Thales et Gemalto se disent oui, sous conditionsCrédits : Luc Willame/iStock

Après avoir repoussé l'offre d'Atos à 46 euros par action, Gemalto a cédé aux sirènes de Thales. Le groupe français est venu tenter sa chance en proposant 51 euros par action, payés entièrement en numéraire, soit près de 4,8 milliards d'euros. L'offre représente une prime de 51 % par rapport au cours de clôture du 8 décembre dernier et a été adoptée à l'unanimité par les conseils d'administration des deux entreprises. Thales finance cette acquisition avec sa trésorerie et un emprunt de 4 milliards d'euros.

En unissant leurs forces, les deux groupes espèrent fonder « un leader mondial de la sécurité numérique », dont le pôle dédié à cette activité pèsera plus de 3,5 milliards d'euros de chiffre d'affaires « et se classera parmi les trois principaux acteurs mondiaux ».  

La messe n'est toutefois pas encore dite, puisque l'offre de Thales est soumise à plusieurs conditions. Il faut que les actionnaires de Gemalto cèdent au moins 67 % du capital, et le moindre « événement défavorable significatif » ferait capoter l'affaire.

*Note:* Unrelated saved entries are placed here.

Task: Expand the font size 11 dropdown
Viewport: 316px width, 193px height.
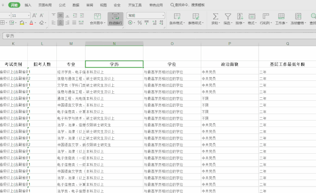Action: tap(29, 15)
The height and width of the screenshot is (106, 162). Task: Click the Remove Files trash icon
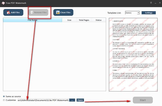click(x=32, y=12)
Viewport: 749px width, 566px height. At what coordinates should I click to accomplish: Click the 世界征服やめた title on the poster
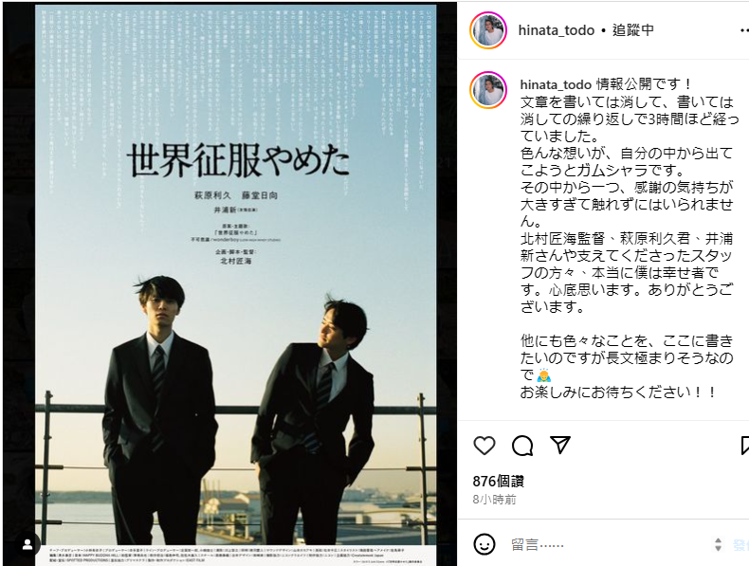238,160
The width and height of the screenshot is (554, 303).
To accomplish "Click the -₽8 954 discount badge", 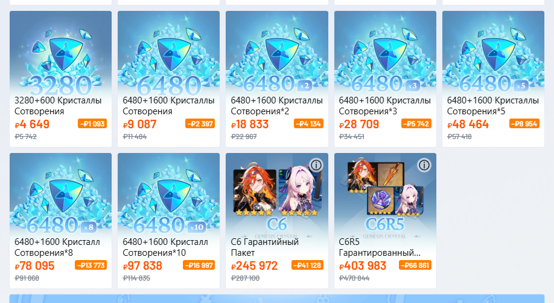I will pyautogui.click(x=524, y=123).

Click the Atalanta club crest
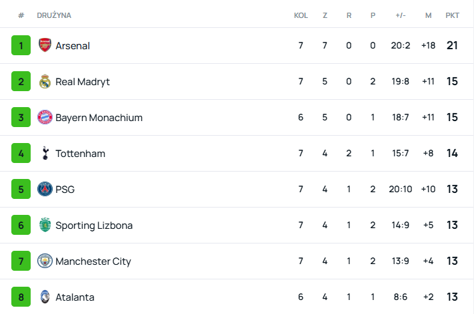(x=45, y=297)
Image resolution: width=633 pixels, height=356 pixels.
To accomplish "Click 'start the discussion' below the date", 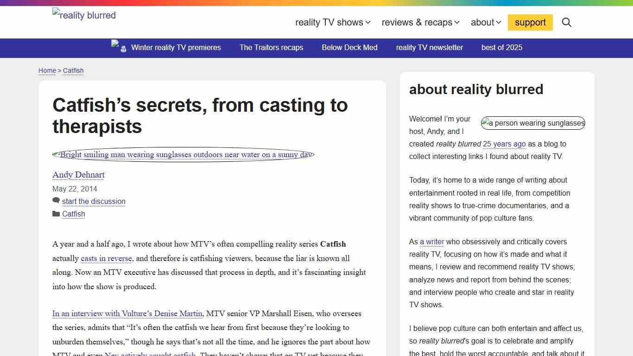I will tap(94, 201).
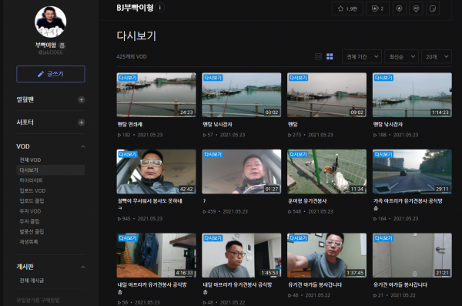This screenshot has height=306, width=462.
Task: Collapse the VOD sidebar section
Action: (x=83, y=146)
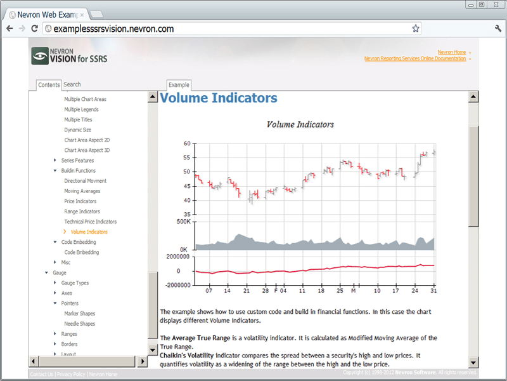Click the Nevron Vision eye logo
This screenshot has width=507, height=381.
39,57
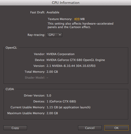Confirm with the OK button
Screen dimensions: 131x134
(x=117, y=128)
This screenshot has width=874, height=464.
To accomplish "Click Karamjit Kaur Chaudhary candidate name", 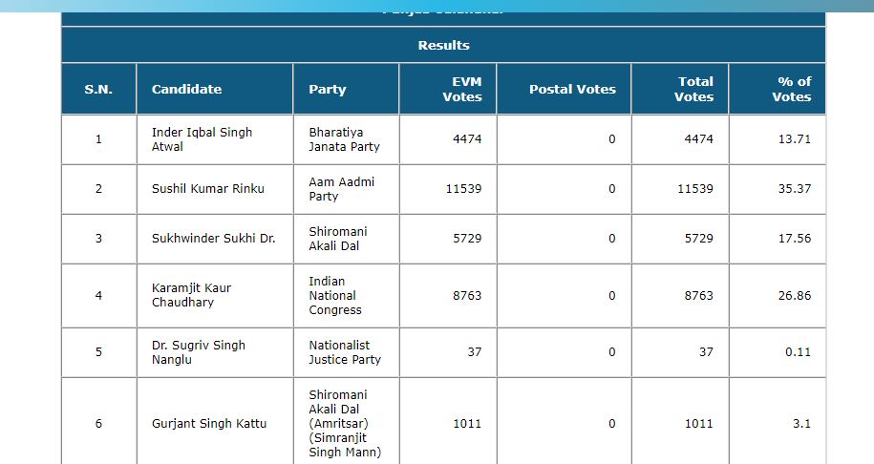I will pyautogui.click(x=191, y=295).
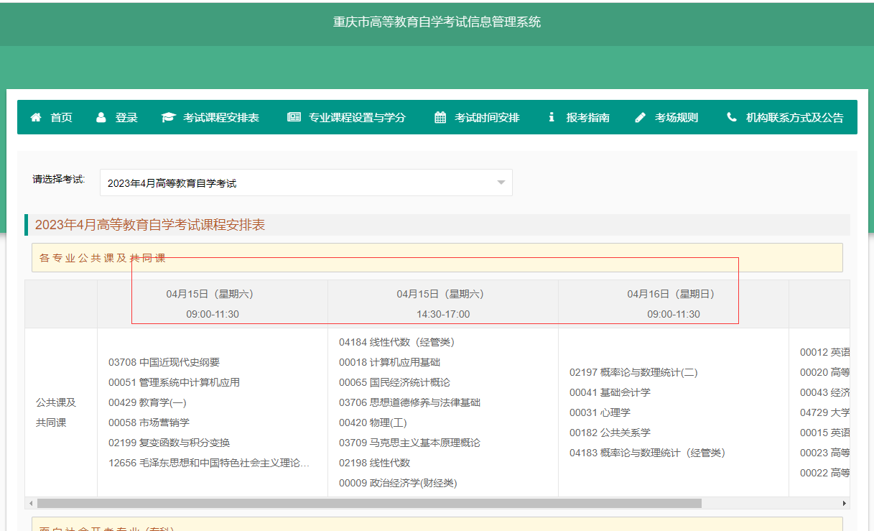Click the newspaper icon beside 专业课程设置与学分
The image size is (874, 531).
294,117
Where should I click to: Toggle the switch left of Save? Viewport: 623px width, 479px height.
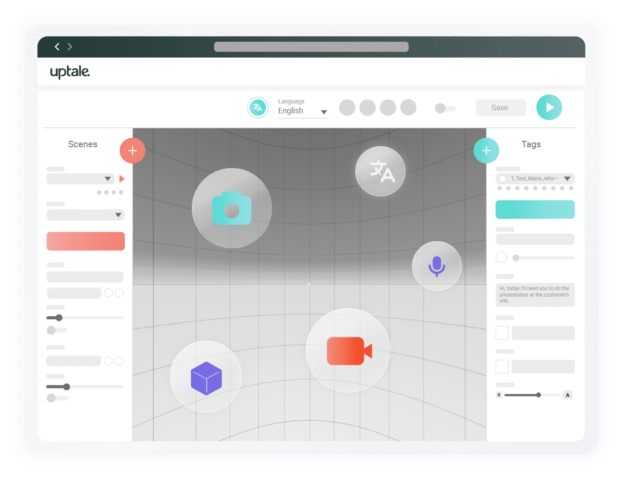click(x=445, y=108)
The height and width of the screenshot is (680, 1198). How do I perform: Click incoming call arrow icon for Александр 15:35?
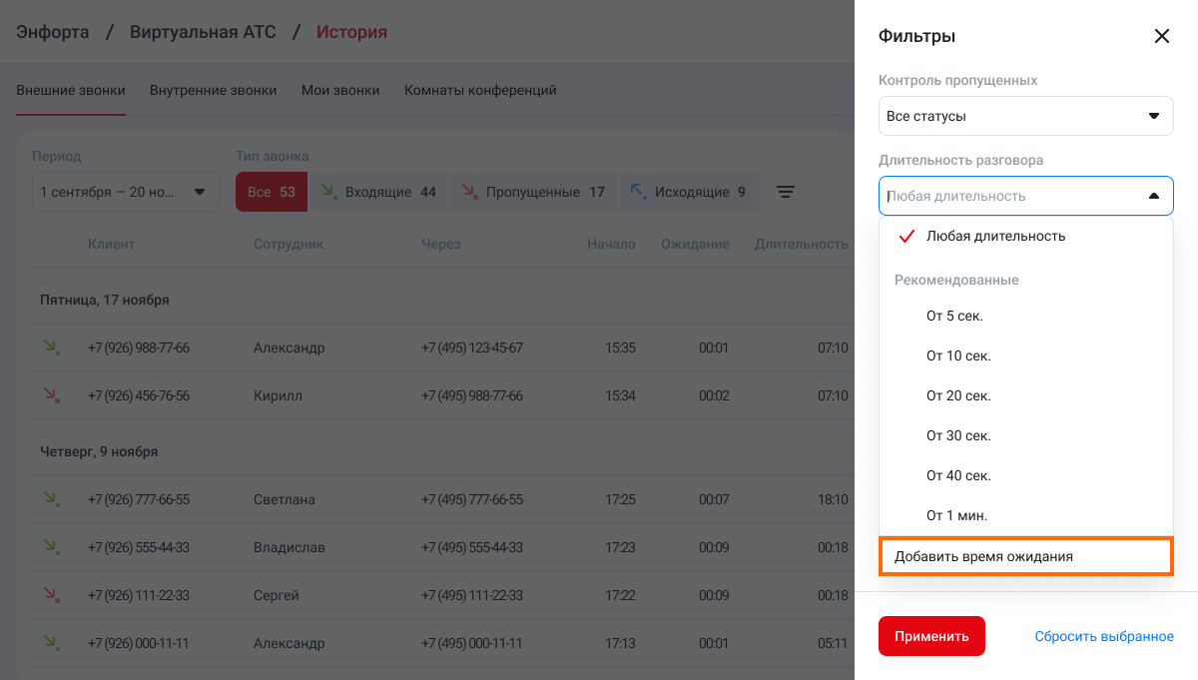50,347
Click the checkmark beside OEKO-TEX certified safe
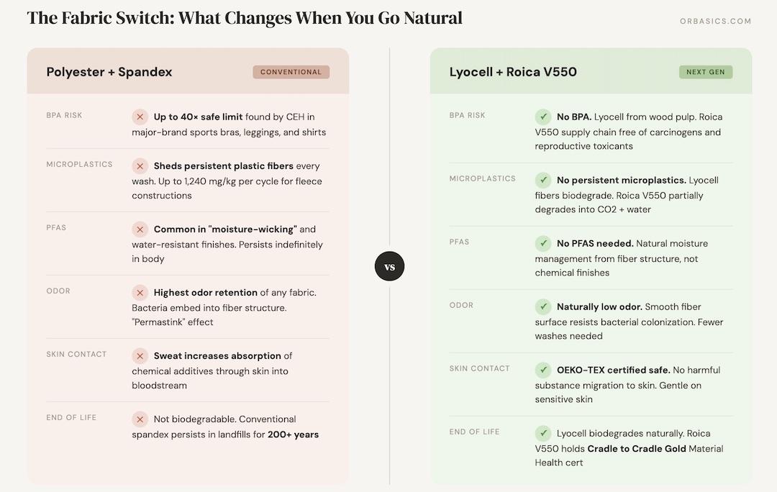Viewport: 777px width, 492px height. coord(543,370)

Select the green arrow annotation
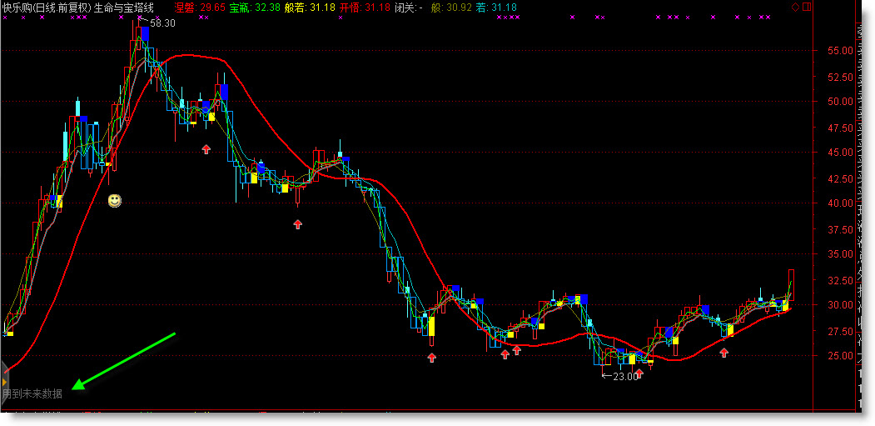click(x=125, y=360)
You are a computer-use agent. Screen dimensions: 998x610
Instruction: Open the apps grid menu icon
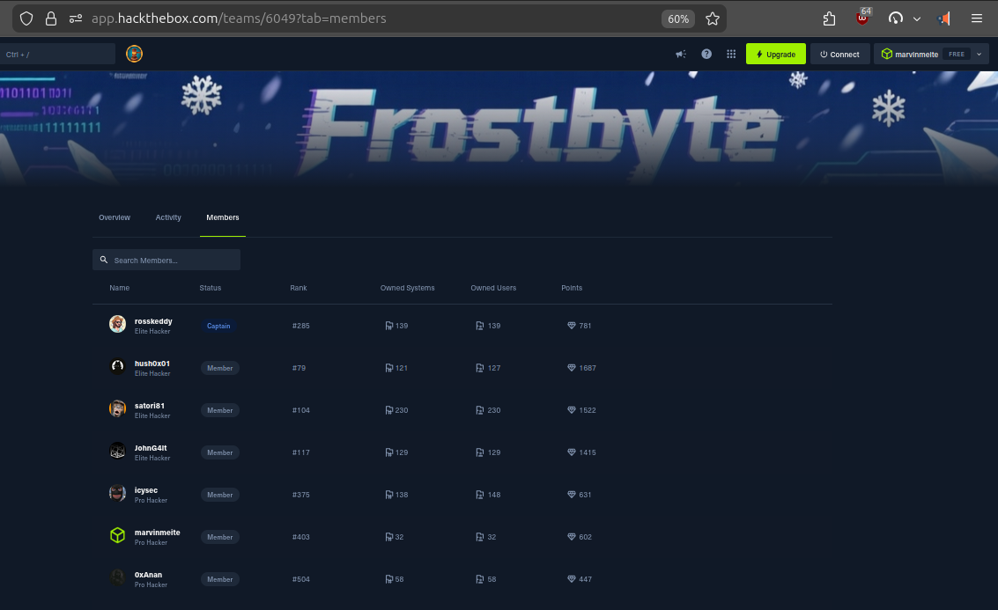731,55
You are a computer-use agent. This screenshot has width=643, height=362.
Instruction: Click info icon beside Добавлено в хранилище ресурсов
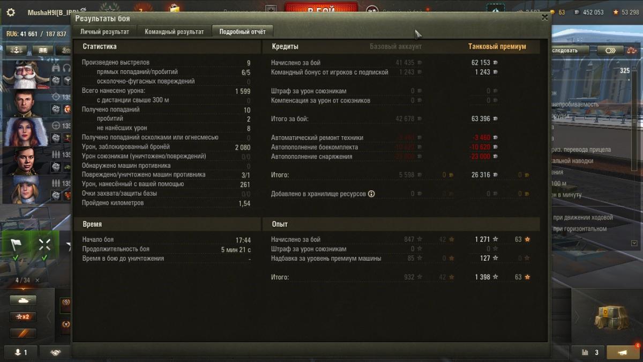point(371,194)
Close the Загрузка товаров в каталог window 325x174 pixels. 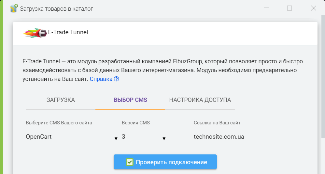click(313, 8)
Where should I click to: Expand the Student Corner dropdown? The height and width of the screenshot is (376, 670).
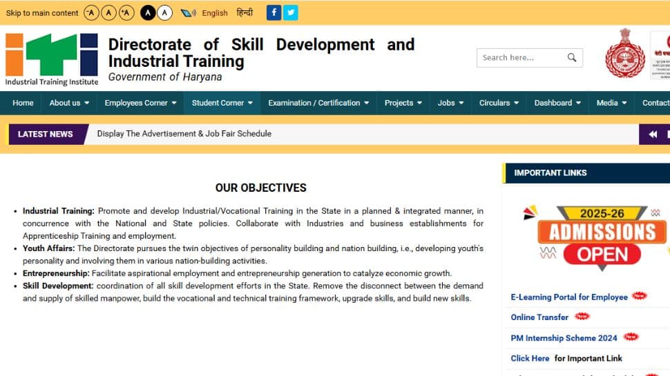tap(222, 103)
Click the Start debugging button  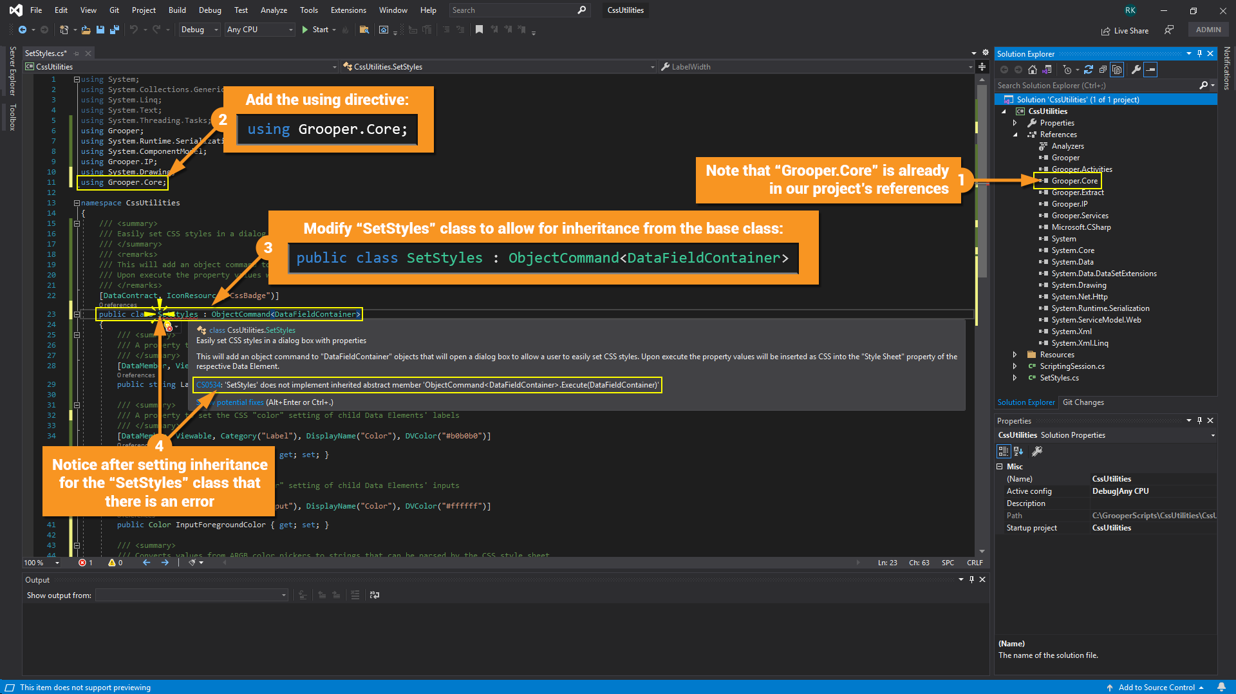(x=315, y=30)
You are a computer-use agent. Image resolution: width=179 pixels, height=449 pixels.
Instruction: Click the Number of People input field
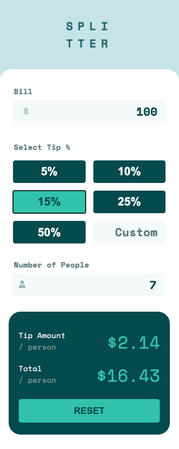(x=89, y=285)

En outre, Gemalto laisse une porte ouverte à d'autres offres, à condition qu'elles présentent un montant au moins supérieur de 9 % à celle de Thales, qui aura l'opportunité de s'aligner. En cas de résiliation de l'accord de rapprochement, Gemalto devra verser 60 millions d'euros à son partenaire. La finalisation de la transaction est attendue pour le deuxième semestre 2018.